The cheese was varied and for the most part lovely — especially the super-secret truffled buratta from BelGioioso! — as was the beer. The difference is that I’m here to tell you about beer, not cheese.

One I found quite enjoyably gulpable was Wisco Disco from Stillmank Beer, presently brewed under contract in Milwaukee but soon to be a Green Bay native son. Rich gold in colour, this ale might have been called a pale ale in the early 1990s, as opposed to simply a “Wisconsin ale” today, with a biscuity, off-dry aroma and a flavour that begins slightly malty-sweet but gradually turns leafy, tannic and ever so slightly citrusy in its hoppiness. The finish is bone dry and mildly bitter, making this a solid ale that is properly packaged in pint cans for simple enjoyment.
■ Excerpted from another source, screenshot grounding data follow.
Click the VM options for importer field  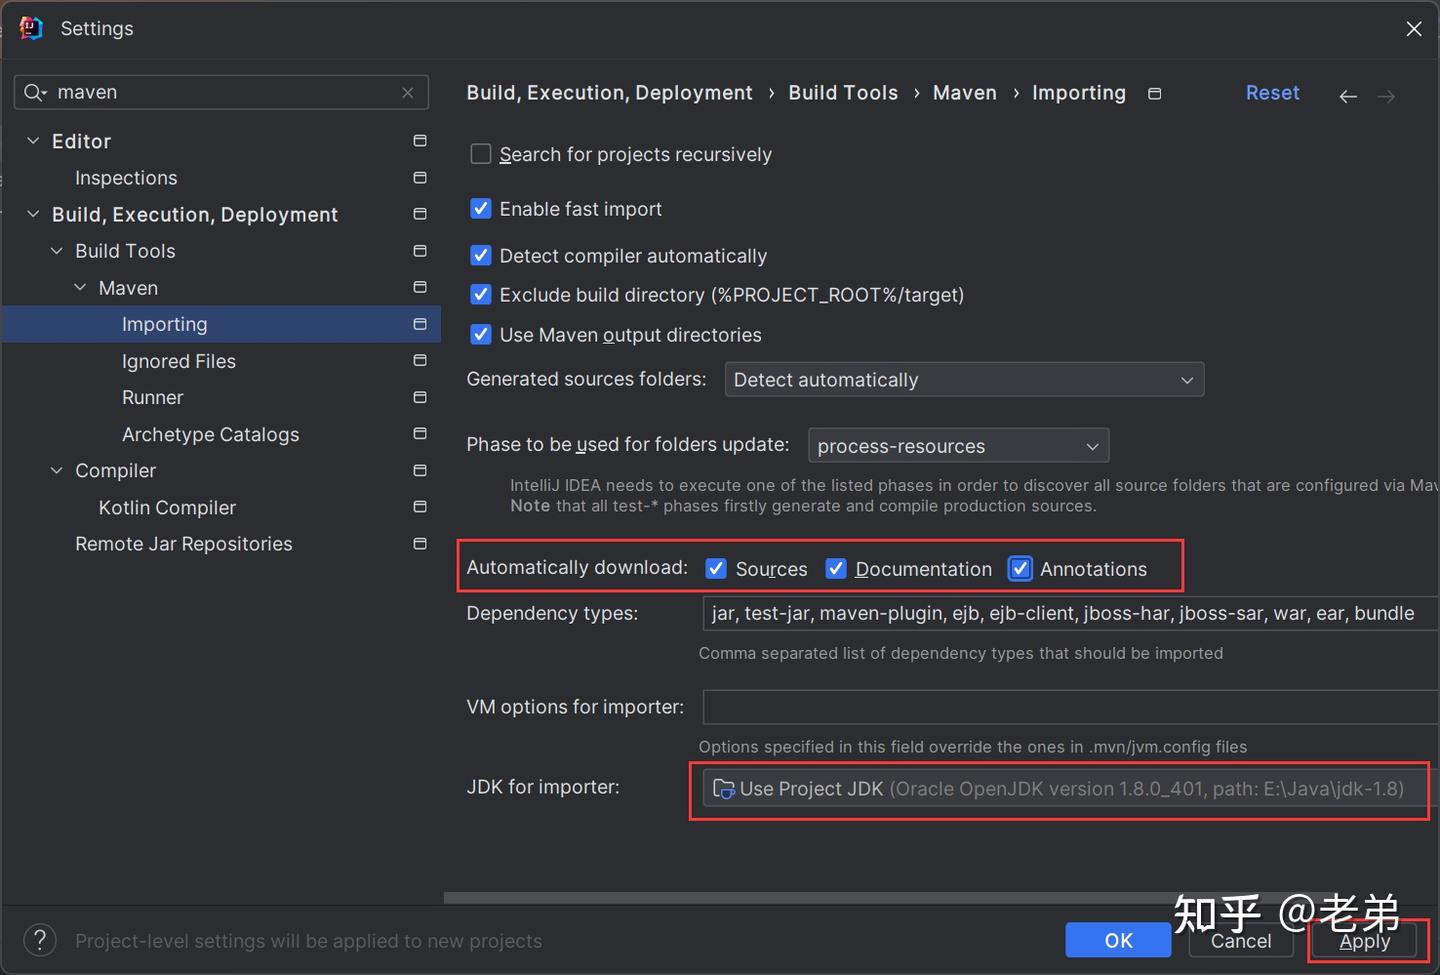pyautogui.click(x=1070, y=707)
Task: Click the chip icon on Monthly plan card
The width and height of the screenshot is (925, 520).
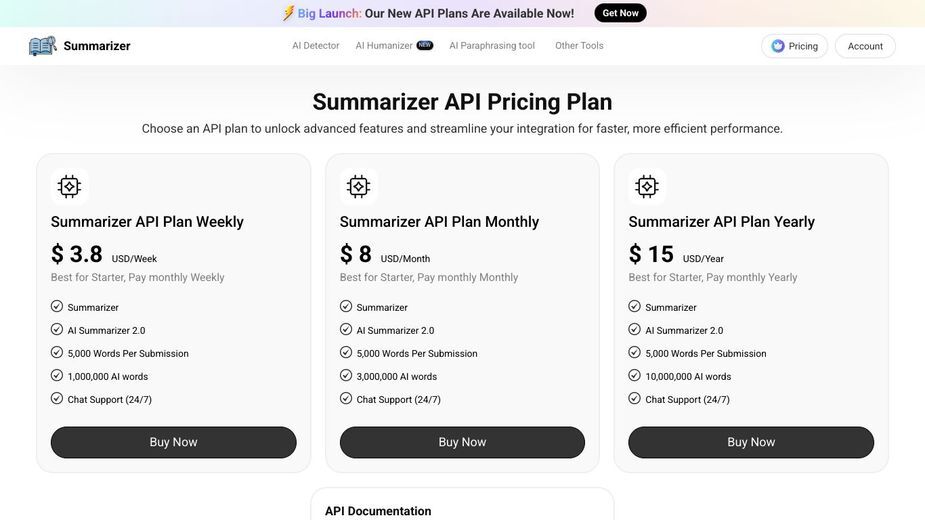Action: click(358, 186)
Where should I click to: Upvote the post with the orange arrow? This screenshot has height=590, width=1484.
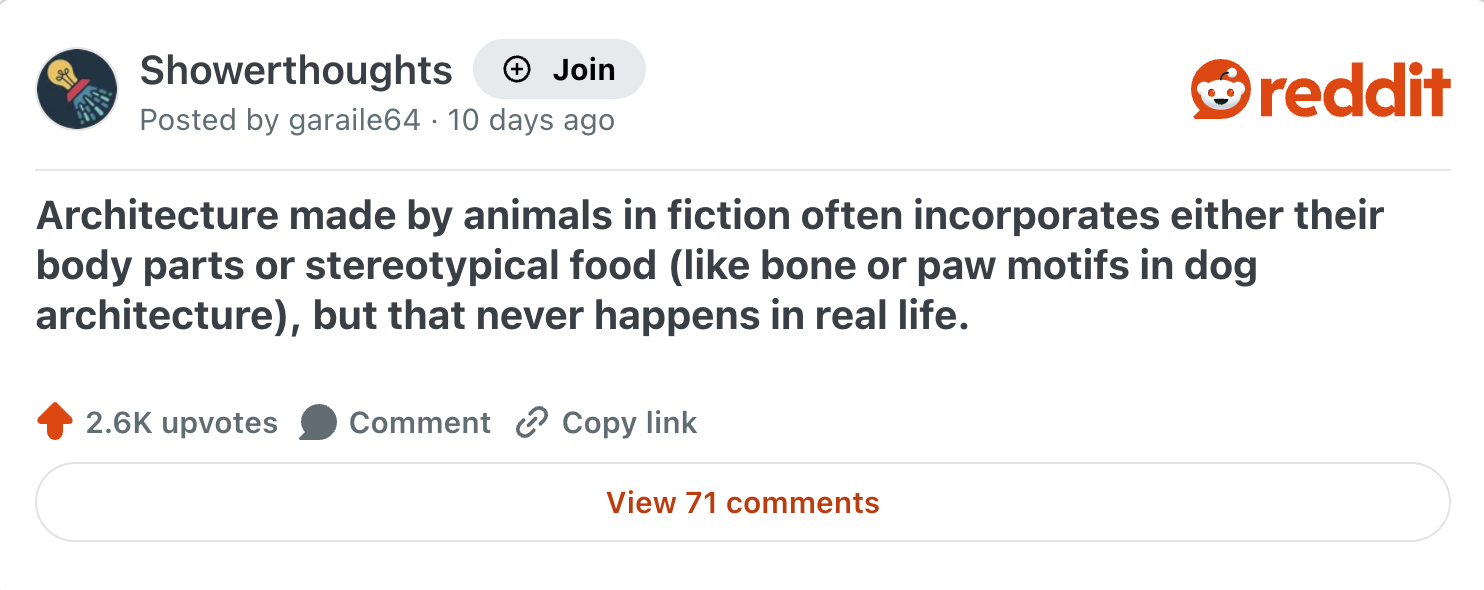tap(55, 422)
Also building a new brewery is Green Bay’s Titletown Brewing, and when they finish it I hope that they will brew some more of their Randy’s Pale Ale, a tribute beer to a now-departed local homebrewer that would do any brewer proud. The nose has a light but complex fruitiness while the body is wonderfully balanced with apricot and berry fruit, biscuity malt and a long, dry and thoroughly quenching finish. This is a pale ale for pure enjoyment.

And finally, on my return home I found a pair of bottles of Yokel, a straight-from-the-conditioning-tank lager from New Glarus that with one sniff sent me to a Munich biergarten. Floral, lightly sweet, softly yeasty and fresh as a spring lawn, this might err a bit too strongly on the grainy side for some, but with its gently sweet body that segues from notes of fresh hay and light caramel to a dry finish that sucks in your gums and cheeks ever so slightly, I think this is a beauty that lives up well to its “every guy” image.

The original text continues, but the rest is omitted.